Several city bus stops — including one right outside Memorial Sloan-Kettering Cancer Center — were still dangerously plagued by piles of snow several days after Winter Storm Fern, upset riders told The Post.
The treacherous mounds forced commuters — including some with canes — to navigate narrow, slippery paths down to the clearing in the roadway to their bus or avoid the spot altogether because of wheelchair and walker inaccessibility.
“Someone in a wheelchair couldn’t get over the mounds,” said Memorial Sloan Kettering office coordinator Lakeya Holmes at the bus shelter between East 67th and 68th streets.

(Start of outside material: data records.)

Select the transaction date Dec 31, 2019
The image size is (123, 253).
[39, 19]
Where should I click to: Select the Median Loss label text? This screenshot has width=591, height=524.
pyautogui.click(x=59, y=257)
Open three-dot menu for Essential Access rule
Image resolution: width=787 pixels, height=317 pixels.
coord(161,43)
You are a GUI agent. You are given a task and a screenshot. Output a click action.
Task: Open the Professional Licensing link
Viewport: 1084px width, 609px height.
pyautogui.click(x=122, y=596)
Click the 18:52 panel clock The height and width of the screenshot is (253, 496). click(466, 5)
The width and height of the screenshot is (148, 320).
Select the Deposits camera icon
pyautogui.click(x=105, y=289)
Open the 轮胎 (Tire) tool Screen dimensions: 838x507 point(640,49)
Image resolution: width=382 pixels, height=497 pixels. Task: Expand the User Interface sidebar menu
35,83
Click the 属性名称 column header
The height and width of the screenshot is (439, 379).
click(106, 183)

Jessica Alequin, a financial specialist at nearby Weill Cornell Medicine, said, “I saw some people with walkers going in the street to get around the mounds.”

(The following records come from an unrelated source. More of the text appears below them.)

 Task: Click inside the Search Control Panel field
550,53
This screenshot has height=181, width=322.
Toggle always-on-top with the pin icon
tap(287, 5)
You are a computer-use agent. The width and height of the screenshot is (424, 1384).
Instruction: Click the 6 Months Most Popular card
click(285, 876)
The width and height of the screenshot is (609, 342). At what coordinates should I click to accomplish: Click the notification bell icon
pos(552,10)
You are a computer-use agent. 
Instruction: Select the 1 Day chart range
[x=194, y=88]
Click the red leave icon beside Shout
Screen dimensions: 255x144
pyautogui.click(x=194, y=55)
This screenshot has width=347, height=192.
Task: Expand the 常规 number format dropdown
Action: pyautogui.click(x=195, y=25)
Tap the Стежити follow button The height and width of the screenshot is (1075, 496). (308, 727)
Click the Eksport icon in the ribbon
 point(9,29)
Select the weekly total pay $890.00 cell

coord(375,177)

The mountains of snow were still a major issue outside the Upper East Side facility Wednesday night — more than three days after the blizzard started hammering the city Sunday — but appeared cleared by Thursday.
“Some of my co-workers have seen patients fall coming off the bus on Tuesday,” Lakeya said.

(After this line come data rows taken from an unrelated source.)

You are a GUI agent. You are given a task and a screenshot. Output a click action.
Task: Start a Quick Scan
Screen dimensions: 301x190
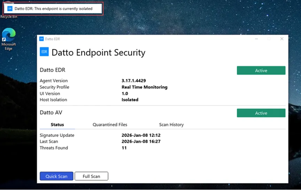56,176
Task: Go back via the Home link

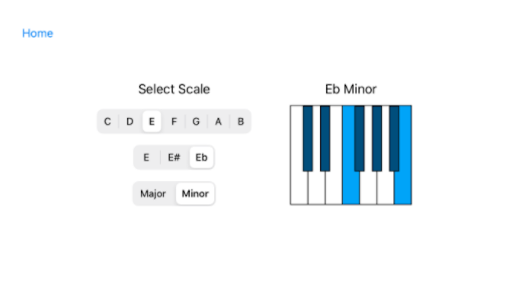Action: (x=38, y=33)
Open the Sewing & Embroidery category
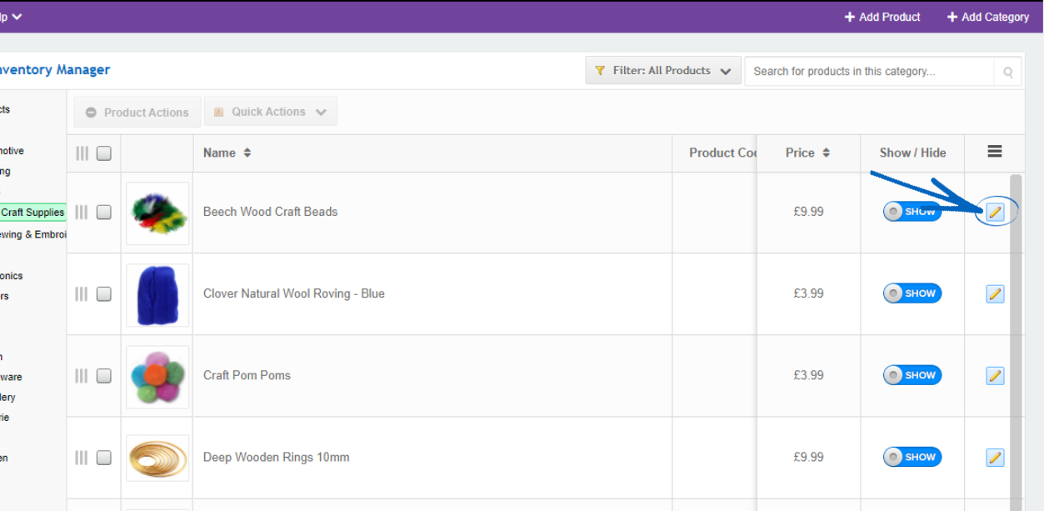The width and height of the screenshot is (1044, 511). [x=32, y=234]
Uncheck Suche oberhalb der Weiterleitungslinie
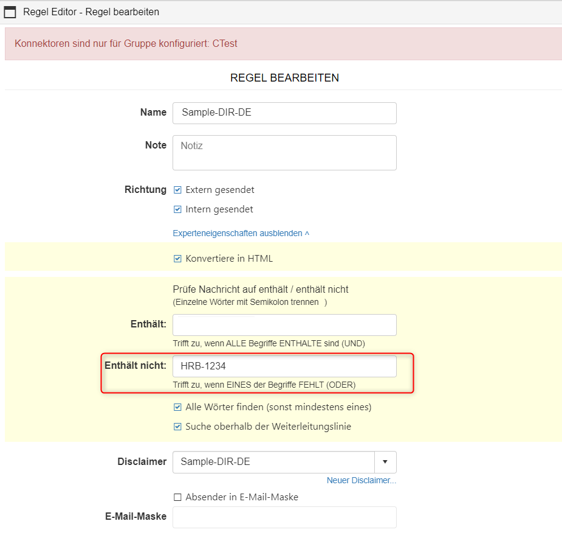Screen dimensions: 562x538 click(178, 427)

“MSK takes our sidewalks very seriously – you see how they’re cleared,” she said.
Alequin, 36, said, “On Tuesday, there wasn’t even a path cleared to get onto the bus.
“We had to climb over the mountain of snow.”
Follow The Post’s latest coverage of the winter storms ravaging the Northeast
While private property owners are responsible for cleaning their sidewalks, the city’s Department of Transportation is responsible for clearing roughly 3,400 bus stops with shelters through a third-party contractor, JCDecaux, agency reps said.
Consistently below-freezing temperatures this week have resulted in persistent snow and ice, which may take weeks to completely rid the streets of, city officials have said.
As of Thursday morning, the DOT said JCDecaux had cleared 98% of the bus shelters – though nearly 200 311 complaints about bus shelter snow removal are still “in progress,” according to city data.
Complaints represent all five boroughs, including about 70 in both Manhattan and Brooklyn; 63 in Queens; 40 in the Bronx and 21 in Staten Island.
Of those, only about 160 complaints across the city have since been forwarded to the DOT’s contractor for snow removal operations.